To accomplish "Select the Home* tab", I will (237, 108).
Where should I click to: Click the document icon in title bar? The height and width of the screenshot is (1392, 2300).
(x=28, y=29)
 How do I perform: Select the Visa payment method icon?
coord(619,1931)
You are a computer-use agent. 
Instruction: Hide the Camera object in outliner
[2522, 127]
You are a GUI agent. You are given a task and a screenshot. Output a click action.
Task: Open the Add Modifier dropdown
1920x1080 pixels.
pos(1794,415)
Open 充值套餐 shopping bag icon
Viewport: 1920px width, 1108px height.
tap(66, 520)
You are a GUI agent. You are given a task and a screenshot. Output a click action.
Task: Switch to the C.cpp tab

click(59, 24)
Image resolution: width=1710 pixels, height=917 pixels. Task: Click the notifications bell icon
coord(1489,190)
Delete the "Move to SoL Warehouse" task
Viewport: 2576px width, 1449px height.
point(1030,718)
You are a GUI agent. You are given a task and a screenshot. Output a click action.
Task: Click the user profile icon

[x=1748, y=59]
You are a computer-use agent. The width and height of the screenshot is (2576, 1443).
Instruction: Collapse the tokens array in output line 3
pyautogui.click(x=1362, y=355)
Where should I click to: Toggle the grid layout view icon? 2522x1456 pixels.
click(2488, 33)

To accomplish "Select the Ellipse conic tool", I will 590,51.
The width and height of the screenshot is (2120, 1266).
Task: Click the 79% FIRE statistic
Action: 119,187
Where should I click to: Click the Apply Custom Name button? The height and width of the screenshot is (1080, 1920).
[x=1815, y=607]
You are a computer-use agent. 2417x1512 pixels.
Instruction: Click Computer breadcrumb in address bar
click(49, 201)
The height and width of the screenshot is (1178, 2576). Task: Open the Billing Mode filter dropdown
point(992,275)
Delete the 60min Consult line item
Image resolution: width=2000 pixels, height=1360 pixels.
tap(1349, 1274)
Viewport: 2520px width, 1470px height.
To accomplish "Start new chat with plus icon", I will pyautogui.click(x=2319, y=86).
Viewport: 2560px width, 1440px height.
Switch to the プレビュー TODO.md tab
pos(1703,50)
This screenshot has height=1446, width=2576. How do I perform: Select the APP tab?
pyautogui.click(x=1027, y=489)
****************************************
§ Task prompt
Write down exactly the line with "Switch to the プレビュー TODO.md tab", then each line after it through the end of the data.

§ Output of the task
Switch to the プレビュー TODO.md tab
pos(1703,50)
This screenshot has height=1446, width=2576. How do I perform: Select the APP tab?
pyautogui.click(x=1027, y=489)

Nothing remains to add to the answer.